▶ Task to carry out
Rewrite the listing below with every "Where should I click to" replaced by "Where do I click to", leaving everything else unchanged.

Stored dataset items:

- - - - -

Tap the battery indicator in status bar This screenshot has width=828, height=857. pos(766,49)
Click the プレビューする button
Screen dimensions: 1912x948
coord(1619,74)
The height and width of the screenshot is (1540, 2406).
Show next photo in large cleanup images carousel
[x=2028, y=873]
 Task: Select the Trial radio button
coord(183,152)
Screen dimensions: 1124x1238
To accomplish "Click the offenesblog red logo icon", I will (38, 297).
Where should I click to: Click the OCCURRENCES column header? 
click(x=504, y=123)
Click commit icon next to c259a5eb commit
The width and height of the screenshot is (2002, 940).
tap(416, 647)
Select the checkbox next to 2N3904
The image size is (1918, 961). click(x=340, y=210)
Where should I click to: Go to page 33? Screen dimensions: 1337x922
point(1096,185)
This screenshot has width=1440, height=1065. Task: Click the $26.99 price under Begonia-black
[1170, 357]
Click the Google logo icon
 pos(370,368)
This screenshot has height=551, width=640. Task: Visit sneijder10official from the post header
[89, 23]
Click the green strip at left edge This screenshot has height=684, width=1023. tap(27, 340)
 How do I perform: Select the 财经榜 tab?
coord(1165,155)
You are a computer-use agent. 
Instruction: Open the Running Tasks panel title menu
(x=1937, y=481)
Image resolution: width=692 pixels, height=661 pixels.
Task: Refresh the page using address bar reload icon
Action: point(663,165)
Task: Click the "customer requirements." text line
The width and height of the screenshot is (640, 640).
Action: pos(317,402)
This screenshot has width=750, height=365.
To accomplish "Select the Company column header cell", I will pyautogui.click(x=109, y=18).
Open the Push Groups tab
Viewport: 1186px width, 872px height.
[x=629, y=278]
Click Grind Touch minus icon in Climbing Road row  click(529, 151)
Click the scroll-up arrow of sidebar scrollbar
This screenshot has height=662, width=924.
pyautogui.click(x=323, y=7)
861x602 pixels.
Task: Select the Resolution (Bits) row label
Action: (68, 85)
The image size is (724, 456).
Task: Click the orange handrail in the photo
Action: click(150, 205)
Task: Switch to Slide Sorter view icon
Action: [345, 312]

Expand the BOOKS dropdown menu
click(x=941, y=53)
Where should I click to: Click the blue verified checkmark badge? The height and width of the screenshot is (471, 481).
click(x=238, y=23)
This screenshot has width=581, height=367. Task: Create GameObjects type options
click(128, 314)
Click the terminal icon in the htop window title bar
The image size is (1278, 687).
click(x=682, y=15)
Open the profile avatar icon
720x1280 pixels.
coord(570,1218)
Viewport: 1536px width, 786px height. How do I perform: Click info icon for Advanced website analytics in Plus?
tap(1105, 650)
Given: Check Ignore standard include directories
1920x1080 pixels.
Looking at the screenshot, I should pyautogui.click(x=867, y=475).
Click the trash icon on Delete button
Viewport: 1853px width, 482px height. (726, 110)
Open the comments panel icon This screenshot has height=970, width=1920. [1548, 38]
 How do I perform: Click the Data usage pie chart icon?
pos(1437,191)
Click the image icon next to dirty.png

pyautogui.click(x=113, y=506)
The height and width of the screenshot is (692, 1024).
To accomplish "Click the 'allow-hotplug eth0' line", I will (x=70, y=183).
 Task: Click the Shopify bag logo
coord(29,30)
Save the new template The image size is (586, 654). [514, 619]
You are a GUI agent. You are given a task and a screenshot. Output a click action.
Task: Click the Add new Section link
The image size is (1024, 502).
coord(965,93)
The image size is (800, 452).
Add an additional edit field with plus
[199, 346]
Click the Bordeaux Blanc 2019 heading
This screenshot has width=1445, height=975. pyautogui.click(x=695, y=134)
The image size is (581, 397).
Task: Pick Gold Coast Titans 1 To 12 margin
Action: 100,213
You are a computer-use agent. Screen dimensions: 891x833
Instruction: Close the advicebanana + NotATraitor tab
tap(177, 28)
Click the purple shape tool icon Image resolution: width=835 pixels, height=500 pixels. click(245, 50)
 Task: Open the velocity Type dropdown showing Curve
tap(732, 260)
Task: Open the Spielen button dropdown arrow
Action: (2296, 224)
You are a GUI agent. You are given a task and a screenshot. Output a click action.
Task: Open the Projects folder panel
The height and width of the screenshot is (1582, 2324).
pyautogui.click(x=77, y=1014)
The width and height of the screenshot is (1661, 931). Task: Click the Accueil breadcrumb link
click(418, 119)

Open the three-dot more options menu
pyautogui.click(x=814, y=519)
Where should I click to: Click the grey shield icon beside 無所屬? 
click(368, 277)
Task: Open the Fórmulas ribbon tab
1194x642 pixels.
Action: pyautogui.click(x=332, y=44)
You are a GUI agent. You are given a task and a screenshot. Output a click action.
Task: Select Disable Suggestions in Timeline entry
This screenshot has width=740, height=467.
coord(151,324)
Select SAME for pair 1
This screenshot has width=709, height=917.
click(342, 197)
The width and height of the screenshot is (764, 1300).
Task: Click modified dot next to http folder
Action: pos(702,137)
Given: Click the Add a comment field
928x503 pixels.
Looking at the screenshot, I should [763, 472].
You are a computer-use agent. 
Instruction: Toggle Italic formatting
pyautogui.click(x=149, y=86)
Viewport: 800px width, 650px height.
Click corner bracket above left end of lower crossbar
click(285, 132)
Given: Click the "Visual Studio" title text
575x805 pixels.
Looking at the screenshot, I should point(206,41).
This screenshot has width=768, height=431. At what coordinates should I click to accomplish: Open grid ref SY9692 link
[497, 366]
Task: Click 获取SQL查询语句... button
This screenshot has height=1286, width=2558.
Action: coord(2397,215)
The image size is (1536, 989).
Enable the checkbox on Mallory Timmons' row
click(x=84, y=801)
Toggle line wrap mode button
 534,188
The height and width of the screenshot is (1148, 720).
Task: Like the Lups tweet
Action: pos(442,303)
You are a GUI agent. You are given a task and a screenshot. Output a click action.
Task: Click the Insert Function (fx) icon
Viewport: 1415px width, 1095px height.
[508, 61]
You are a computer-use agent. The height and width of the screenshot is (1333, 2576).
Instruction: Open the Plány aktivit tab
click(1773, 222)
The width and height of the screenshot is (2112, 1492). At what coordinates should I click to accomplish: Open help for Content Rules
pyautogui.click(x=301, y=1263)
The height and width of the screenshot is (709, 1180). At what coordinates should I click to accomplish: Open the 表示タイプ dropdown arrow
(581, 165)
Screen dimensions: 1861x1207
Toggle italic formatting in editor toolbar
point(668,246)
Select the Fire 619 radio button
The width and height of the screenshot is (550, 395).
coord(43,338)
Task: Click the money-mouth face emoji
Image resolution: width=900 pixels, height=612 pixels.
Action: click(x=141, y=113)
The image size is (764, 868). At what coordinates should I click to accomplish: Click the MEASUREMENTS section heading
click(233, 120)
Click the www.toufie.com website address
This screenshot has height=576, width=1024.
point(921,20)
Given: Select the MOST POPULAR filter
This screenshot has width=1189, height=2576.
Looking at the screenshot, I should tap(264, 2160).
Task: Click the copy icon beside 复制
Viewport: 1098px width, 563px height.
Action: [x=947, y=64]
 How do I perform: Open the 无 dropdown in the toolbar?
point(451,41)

- - - - -

▶ The answer
Tap the battery indicator in status bar This screenshot has width=828, height=857. pos(766,49)
Click the プレビューする button
Screen dimensions: 1912x948
coord(1619,74)
The height and width of the screenshot is (1540, 2406).
Show next photo in large cleanup images carousel
[x=2028, y=873]
 Task: Select the Trial radio button
coord(183,152)
Screen dimensions: 1124x1238
To accomplish "Click the offenesblog red logo icon", I will (38, 297).
Where do I click to: Click the OCCURRENCES column header? 
click(x=504, y=123)
Click commit icon next to c259a5eb commit
The width and height of the screenshot is (2002, 940).
tap(416, 647)
Select the checkbox next to 2N3904
The image size is (1918, 961). click(x=340, y=210)
Where do I click to: Go to page 33? Screen dimensions: 1337x922
point(1096,185)
This screenshot has width=1440, height=1065. Task: Click the $26.99 price under Begonia-black
[1170, 357]
Click the Google logo icon
 pos(370,368)
This screenshot has height=551, width=640. Task: Visit sneijder10official from the post header
[89, 23]
Click the green strip at left edge This screenshot has height=684, width=1023. tap(27, 340)
 How do I perform: Select the 财经榜 tab?
coord(1165,155)
You are a computer-use agent. 
Instruction: Open the Running Tasks panel title menu
(x=1937, y=481)
Image resolution: width=692 pixels, height=661 pixels.
Task: Refresh the page using address bar reload icon
Action: point(663,165)
Task: Click the "customer requirements." text line
The width and height of the screenshot is (640, 640).
Action: pos(317,402)
This screenshot has width=750, height=365.
To accomplish "Select the Company column header cell", I will pyautogui.click(x=109, y=18).
Open the Push Groups tab
Viewport: 1186px width, 872px height.
[x=629, y=278]
Click Grind Touch minus icon in Climbing Road row  click(529, 151)
Click the scroll-up arrow of sidebar scrollbar
This screenshot has height=662, width=924.
pyautogui.click(x=323, y=7)
861x602 pixels.
Task: Select the Resolution (Bits) row label
Action: (68, 85)
The image size is (724, 456).
Task: Click the orange handrail in the photo
Action: click(150, 205)
Task: Switch to Slide Sorter view icon
Action: [345, 312]

Expand the BOOKS dropdown menu
click(x=941, y=53)
Where do I click to: Click the blue verified checkmark badge? The height and width of the screenshot is (471, 481).
click(x=238, y=23)
This screenshot has width=581, height=367. Task: Create GameObjects type options
click(128, 314)
Click the terminal icon in the htop window title bar
The image size is (1278, 687).
click(x=682, y=15)
Open the profile avatar icon
720x1280 pixels.
coord(570,1218)
Viewport: 1536px width, 786px height. How do I perform: Click info icon for Advanced website analytics in Plus?
tap(1105, 650)
Given: Check Ignore standard include directories
1920x1080 pixels.
Looking at the screenshot, I should pyautogui.click(x=867, y=475).
Click the trash icon on Delete button
Viewport: 1853px width, 482px height. (726, 110)
Open the comments panel icon This screenshot has height=970, width=1920. [1548, 38]
 How do I perform: Click the Data usage pie chart icon?
pos(1437,191)
Click the image icon next to dirty.png

pyautogui.click(x=113, y=506)
The height and width of the screenshot is (692, 1024).
To accomplish "Click the 'allow-hotplug eth0' line", I will (x=70, y=183).
 Task: Click the Shopify bag logo
coord(29,30)
Save the new template The image size is (586, 654). [514, 619]
You are a GUI agent. You are given a task and a screenshot. Output a click action.
Task: Click the Add new Section link
The image size is (1024, 502).
coord(965,93)
The image size is (800, 452).
Add an additional edit field with plus
[199, 346]
Click the Bordeaux Blanc 2019 heading
This screenshot has width=1445, height=975. pyautogui.click(x=695, y=134)
The image size is (581, 397).
Task: Pick Gold Coast Titans 1 To 12 margin
Action: 100,213
You are a computer-use agent. Screen dimensions: 891x833
Instruction: Close the advicebanana + NotATraitor tab
tap(177, 28)
Click the purple shape tool icon Image resolution: width=835 pixels, height=500 pixels. click(245, 50)
 Task: Open the velocity Type dropdown showing Curve
tap(732, 260)
Task: Open the Spielen button dropdown arrow
Action: (2296, 224)
You are a GUI agent. You are given a task and a screenshot. Output a click action.
Task: Open the Projects folder panel
The height and width of the screenshot is (1582, 2324).
pyautogui.click(x=77, y=1014)
The width and height of the screenshot is (1661, 931). Task: Click the Accueil breadcrumb link
click(418, 119)

Open the three-dot more options menu
pyautogui.click(x=814, y=519)
Where do I click to: Click the grey shield icon beside 無所屬? 
click(368, 277)
Task: Open the Fórmulas ribbon tab
1194x642 pixels.
Action: pyautogui.click(x=332, y=44)
You are a GUI agent. You are given a task and a screenshot. Output a click action.
Task: Select Disable Suggestions in Timeline entry
This screenshot has width=740, height=467.
coord(151,324)
Select SAME for pair 1
This screenshot has width=709, height=917.
click(342, 197)
The width and height of the screenshot is (764, 1300).
Task: Click modified dot next to http folder
Action: pos(702,137)
Given: Click the Add a comment field
928x503 pixels.
Looking at the screenshot, I should [763, 472].
You are a computer-use agent. 
Instruction: Toggle Italic formatting
pyautogui.click(x=149, y=86)
Viewport: 800px width, 650px height.
Click corner bracket above left end of lower crossbar
click(285, 132)
Given: Click the "Visual Studio" title text
575x805 pixels.
Looking at the screenshot, I should point(206,41).
This screenshot has width=768, height=431. At what coordinates should I click to accomplish: Open grid ref SY9692 link
[497, 366]
Task: Click 获取SQL查询语句... button
This screenshot has height=1286, width=2558.
Action: coord(2397,215)
The image size is (1536, 989).
Enable the checkbox on Mallory Timmons' row
click(x=84, y=801)
Toggle line wrap mode button
 534,188
The height and width of the screenshot is (1148, 720).
Task: Like the Lups tweet
Action: pos(442,303)
You are a GUI agent. You are given a task and a screenshot. Output a click action.
Task: Click the Insert Function (fx) icon
Viewport: 1415px width, 1095px height.
[508, 61]
You are a computer-use agent. The height and width of the screenshot is (1333, 2576).
Instruction: Open the Plány aktivit tab
click(1773, 222)
The width and height of the screenshot is (2112, 1492). At what coordinates should I click to accomplish: Open help for Content Rules
pyautogui.click(x=301, y=1263)
The height and width of the screenshot is (709, 1180). At what coordinates should I click to accomplish: Open the 表示タイプ dropdown arrow
(581, 165)
Screen dimensions: 1861x1207
Toggle italic formatting in editor toolbar
point(668,246)
Select the Fire 619 radio button
The width and height of the screenshot is (550, 395).
coord(43,338)
Task: Click the money-mouth face emoji
Image resolution: width=900 pixels, height=612 pixels.
Action: click(x=141, y=113)
The image size is (764, 868). At what coordinates should I click to accomplish: Click the MEASUREMENTS section heading
click(233, 120)
Click the www.toufie.com website address
This screenshot has height=576, width=1024.
point(921,20)
Given: Select the MOST POPULAR filter
This screenshot has width=1189, height=2576.
Looking at the screenshot, I should tap(264, 2160).
Task: Click the copy icon beside 复制
Viewport: 1098px width, 563px height.
Action: [x=947, y=64]
 How do I perform: Open the 无 dropdown in the toolbar?
point(451,41)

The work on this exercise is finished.